EXERCISE INSTRUCTIONS → Below are records with pictures in them. Output exactly the lines from the one with "This screenshot has width=424, height=339." through the one with "Where should I", both included, and leave every picture out; give only those lines.

DATA FOR ANALYSIS →

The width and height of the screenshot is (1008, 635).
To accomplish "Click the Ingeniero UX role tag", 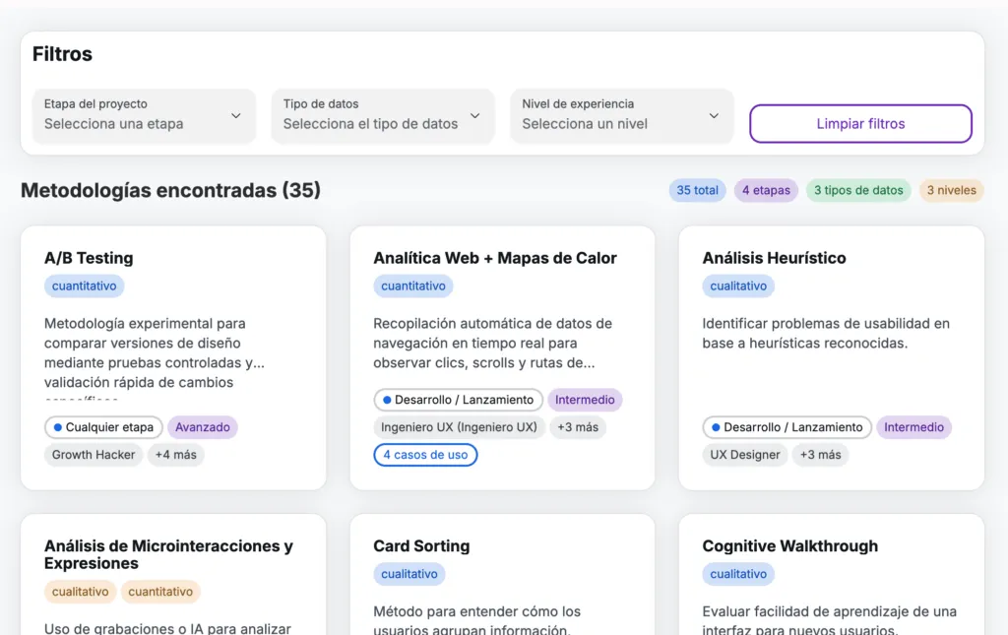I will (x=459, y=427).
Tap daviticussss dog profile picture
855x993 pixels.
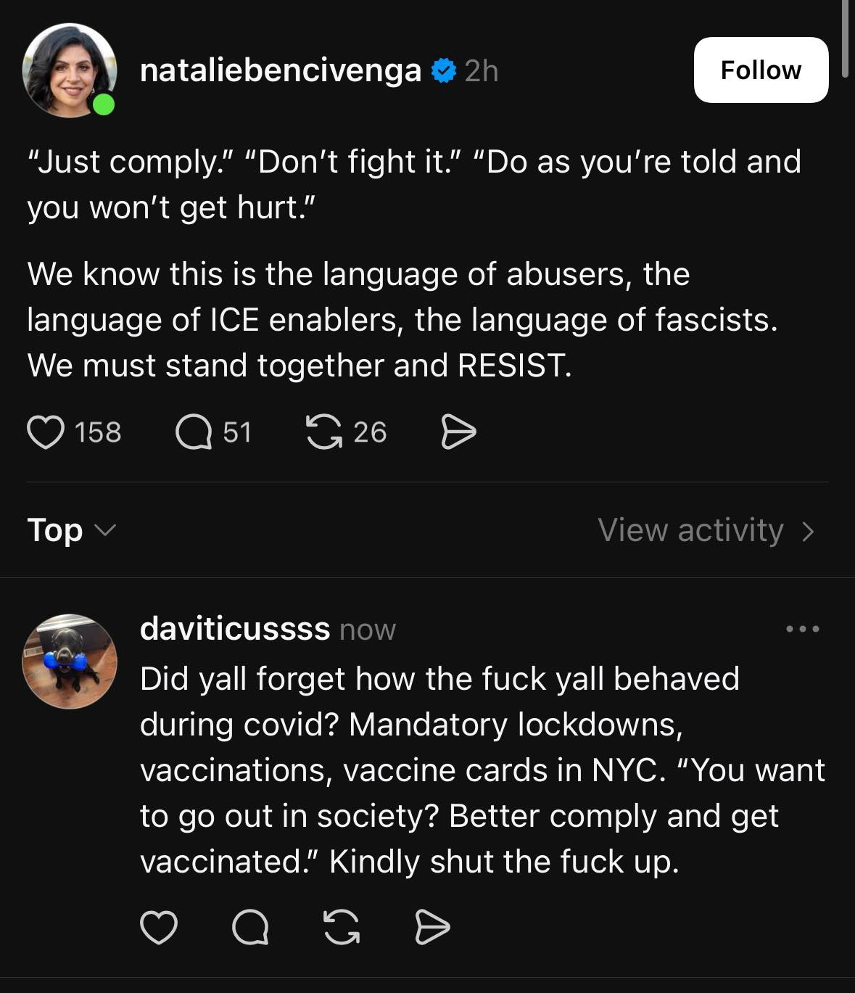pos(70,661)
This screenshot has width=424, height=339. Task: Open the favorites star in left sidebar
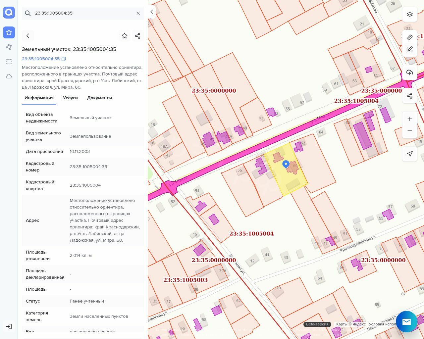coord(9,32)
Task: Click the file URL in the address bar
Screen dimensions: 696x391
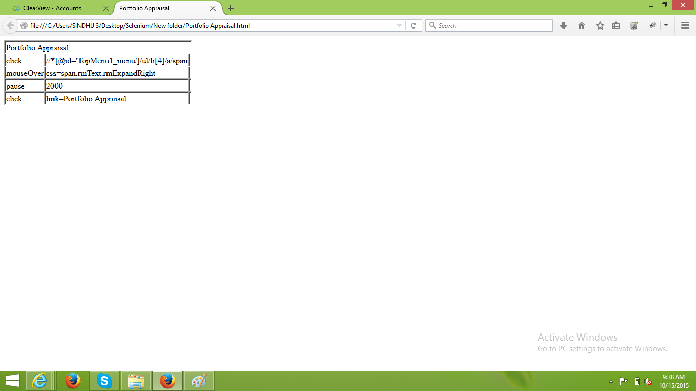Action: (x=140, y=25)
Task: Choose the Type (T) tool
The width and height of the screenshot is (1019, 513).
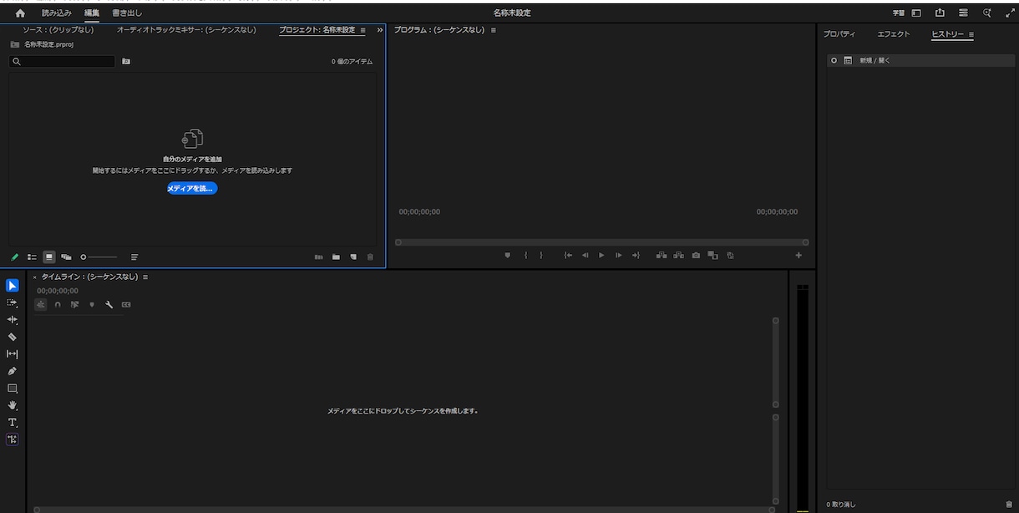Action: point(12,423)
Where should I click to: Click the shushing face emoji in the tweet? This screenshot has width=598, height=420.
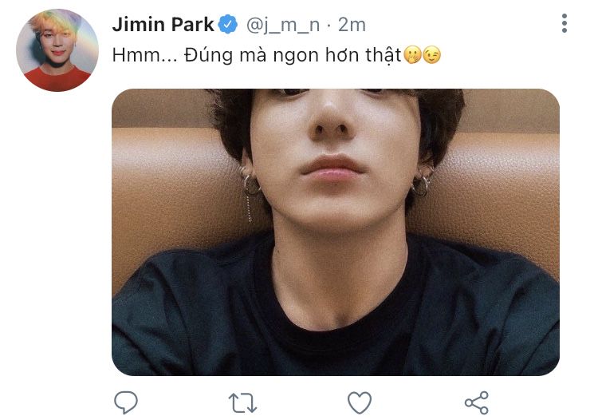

* * *

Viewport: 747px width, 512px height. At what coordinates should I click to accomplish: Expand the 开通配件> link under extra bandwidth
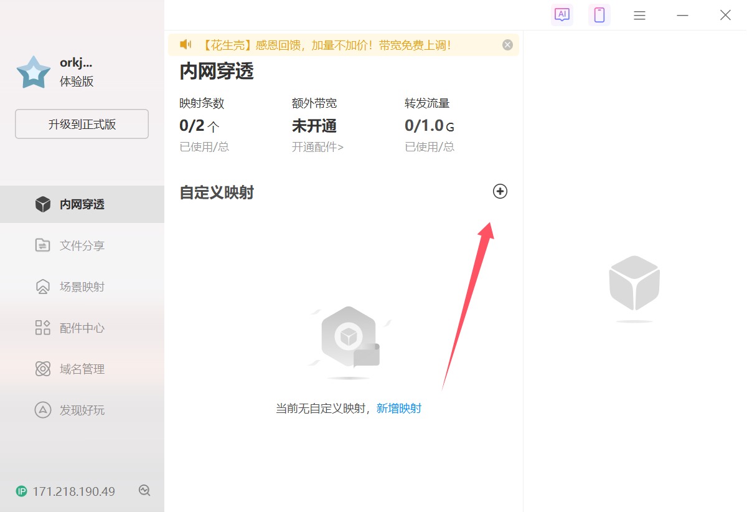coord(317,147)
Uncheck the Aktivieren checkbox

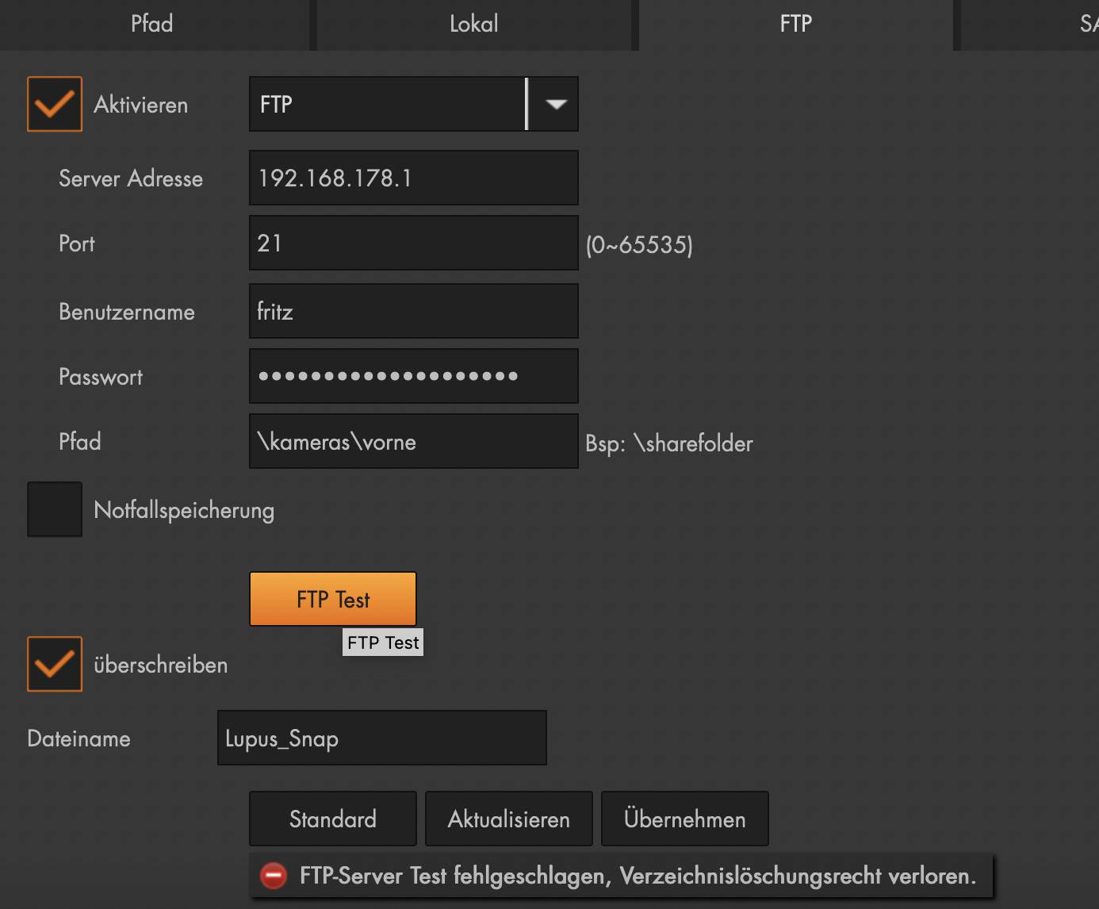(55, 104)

TASK RESULT →
This screenshot has width=424, height=339. Task: Open the favorites star in left sidebar
coord(9,32)
Task: Click the file URL in the address bar
Screen dimensions: 696x391
Action: (x=140, y=25)
Task: Choose the Type (T) tool
The width and height of the screenshot is (1019, 513).
Action: point(12,423)
Where should I click to: Click the shushing face emoji in the tweet? This screenshot has width=598, height=420.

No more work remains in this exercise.